I remember when I heard that Wayne Gretzky had been traded to the LA Kings. My Dad and I were on vacation in Vancouver, B.C., and we were just pulling up to the 2400 Motel when the announcement came over the radio. I was 7 and was crying so hysterically that Dad was worried if I was going to need to be carried out of the truck. I had lived my entire life with Wayne Gretzky as a local demi-god, it was such an alien idea to me that he wouldn’t be wearing my hometown colours.

As serious as when the Cleveland Browns were stolen to Baltimore.
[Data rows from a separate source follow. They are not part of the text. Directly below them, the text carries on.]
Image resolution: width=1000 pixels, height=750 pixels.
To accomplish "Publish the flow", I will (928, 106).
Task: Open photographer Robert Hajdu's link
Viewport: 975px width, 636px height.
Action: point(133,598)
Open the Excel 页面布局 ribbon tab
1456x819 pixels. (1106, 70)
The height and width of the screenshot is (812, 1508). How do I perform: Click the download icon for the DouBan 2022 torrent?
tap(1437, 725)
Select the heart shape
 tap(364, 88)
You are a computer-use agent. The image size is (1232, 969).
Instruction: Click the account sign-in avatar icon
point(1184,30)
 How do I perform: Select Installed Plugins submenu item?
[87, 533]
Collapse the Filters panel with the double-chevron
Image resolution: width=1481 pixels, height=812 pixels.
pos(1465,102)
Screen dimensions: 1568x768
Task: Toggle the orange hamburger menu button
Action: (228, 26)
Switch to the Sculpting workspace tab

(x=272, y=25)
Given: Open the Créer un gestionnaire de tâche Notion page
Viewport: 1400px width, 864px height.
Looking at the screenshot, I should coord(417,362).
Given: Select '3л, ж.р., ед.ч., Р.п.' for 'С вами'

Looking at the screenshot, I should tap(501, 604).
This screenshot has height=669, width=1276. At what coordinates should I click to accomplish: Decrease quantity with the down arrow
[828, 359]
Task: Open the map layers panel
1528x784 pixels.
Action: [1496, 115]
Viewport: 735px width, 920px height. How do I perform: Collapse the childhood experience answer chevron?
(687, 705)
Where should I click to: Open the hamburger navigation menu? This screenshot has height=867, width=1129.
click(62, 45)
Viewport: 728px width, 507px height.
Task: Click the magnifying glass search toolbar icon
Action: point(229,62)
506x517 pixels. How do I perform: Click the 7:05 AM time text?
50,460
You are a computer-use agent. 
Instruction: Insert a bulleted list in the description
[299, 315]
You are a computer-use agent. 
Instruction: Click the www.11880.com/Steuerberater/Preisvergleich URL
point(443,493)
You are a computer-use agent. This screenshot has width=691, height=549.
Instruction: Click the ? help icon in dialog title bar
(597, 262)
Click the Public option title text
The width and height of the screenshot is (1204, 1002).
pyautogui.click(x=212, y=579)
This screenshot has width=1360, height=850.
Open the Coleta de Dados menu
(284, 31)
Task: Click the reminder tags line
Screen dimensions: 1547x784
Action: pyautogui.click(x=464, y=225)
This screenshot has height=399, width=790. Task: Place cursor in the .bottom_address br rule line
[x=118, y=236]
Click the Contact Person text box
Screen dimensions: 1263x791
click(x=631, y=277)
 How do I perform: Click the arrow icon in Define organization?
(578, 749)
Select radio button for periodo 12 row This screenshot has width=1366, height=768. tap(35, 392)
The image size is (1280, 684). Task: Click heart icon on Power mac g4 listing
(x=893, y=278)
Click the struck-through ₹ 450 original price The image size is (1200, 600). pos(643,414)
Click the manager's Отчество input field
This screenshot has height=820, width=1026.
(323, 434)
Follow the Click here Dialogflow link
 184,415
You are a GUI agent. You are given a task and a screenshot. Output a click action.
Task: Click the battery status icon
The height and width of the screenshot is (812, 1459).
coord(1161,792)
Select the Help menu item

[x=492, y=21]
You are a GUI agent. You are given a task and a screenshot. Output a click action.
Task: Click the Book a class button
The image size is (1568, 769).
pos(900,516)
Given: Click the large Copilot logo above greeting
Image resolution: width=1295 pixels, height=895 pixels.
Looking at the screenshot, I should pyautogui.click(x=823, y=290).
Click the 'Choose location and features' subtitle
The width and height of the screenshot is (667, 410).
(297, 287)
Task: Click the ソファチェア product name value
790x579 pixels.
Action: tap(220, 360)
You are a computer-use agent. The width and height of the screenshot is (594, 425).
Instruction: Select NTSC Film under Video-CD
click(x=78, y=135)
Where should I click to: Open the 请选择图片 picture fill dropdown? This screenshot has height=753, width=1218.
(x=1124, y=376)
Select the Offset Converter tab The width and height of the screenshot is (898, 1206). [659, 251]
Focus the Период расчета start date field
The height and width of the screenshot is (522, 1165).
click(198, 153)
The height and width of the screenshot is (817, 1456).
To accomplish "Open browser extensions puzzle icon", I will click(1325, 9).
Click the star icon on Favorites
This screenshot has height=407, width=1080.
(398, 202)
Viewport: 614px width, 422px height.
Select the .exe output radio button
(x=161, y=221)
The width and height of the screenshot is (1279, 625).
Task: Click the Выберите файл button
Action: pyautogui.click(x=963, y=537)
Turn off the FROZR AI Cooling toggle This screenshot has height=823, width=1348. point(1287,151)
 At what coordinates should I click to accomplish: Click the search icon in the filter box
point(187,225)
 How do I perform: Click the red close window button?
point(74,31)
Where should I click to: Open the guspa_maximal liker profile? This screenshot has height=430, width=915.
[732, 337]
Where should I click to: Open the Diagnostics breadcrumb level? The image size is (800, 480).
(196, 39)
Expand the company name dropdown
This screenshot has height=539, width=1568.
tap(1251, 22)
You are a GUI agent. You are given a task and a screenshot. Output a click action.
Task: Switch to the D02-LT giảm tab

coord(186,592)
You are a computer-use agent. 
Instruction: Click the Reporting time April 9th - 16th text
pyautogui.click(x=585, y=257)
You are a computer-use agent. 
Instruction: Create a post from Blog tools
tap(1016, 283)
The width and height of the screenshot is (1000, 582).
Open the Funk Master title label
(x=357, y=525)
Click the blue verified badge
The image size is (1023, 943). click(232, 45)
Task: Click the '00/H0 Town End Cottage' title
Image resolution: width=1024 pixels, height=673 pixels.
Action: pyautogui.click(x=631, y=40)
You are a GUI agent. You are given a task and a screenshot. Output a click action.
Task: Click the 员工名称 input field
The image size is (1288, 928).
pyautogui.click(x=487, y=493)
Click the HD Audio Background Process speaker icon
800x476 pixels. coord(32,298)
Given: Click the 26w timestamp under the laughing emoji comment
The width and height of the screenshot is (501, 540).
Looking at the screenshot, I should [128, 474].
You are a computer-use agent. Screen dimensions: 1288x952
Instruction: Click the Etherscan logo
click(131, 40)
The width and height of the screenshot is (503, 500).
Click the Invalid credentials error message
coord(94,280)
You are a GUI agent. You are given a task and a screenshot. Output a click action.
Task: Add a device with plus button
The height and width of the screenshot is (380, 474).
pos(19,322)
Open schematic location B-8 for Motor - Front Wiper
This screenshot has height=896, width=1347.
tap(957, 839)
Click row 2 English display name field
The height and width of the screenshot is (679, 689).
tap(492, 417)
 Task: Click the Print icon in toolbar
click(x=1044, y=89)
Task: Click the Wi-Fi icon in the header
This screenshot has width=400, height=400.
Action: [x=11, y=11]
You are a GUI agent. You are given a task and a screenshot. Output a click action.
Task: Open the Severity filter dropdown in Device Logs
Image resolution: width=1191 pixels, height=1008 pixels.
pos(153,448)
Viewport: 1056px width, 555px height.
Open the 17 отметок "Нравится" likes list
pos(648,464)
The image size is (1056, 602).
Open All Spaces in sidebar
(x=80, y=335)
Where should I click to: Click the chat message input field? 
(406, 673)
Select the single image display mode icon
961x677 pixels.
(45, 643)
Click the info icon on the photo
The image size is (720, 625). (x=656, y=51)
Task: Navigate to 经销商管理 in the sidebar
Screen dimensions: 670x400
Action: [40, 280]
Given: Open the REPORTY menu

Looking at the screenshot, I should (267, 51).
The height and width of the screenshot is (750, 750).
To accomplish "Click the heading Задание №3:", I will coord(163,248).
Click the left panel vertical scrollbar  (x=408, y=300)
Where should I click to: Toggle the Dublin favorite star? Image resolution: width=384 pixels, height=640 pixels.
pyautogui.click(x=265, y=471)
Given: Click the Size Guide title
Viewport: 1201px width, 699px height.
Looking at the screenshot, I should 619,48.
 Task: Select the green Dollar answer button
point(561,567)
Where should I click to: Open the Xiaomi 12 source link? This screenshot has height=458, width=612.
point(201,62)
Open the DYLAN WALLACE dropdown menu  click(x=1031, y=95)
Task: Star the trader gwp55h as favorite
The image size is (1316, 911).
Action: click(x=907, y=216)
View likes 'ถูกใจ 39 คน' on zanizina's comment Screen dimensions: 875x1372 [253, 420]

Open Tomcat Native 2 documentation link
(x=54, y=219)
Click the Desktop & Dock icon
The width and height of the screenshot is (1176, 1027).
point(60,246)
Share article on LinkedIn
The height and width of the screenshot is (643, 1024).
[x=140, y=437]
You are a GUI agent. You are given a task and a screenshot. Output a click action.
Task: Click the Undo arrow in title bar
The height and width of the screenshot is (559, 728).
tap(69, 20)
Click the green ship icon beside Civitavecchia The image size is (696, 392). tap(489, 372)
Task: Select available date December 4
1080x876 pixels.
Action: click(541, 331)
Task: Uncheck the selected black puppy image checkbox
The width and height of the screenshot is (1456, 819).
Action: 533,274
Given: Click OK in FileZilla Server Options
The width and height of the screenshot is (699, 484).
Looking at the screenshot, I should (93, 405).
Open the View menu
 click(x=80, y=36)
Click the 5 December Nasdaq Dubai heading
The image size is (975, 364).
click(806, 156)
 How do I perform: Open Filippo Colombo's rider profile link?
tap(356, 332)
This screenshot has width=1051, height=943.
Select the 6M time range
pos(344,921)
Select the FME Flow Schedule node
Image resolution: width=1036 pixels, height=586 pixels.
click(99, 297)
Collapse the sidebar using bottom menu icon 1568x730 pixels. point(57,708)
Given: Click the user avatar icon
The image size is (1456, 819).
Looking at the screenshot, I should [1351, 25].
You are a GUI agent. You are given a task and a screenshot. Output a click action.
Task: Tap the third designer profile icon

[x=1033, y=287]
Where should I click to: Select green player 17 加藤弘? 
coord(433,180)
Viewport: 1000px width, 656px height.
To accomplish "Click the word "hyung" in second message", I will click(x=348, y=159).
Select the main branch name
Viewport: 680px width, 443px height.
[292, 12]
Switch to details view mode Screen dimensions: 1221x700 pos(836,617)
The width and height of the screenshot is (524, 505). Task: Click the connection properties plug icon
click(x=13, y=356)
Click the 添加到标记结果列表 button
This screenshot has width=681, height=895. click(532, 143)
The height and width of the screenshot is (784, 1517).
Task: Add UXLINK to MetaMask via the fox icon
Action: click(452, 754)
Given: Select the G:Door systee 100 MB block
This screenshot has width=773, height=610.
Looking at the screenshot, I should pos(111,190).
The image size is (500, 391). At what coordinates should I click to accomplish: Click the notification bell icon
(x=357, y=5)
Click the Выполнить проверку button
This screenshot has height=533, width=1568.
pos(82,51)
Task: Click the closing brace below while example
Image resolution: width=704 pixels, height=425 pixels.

Ravens, my ass.

I remember that, too. Day after Christmas, we were at my uncle’s house because everyone was sick Christmas day. The Knicks were losing to the Celtics on TV, as future presidential contender Bill Bradley fouled out.

It was not long after that LBJ died, but I didn’t learn about that for years.

I was in Gray’s Papaya at Sixth and 8th when I heard on the radio that Robert Reed was dead of AIDS. Someone commented “they say he was a sharp dresser”.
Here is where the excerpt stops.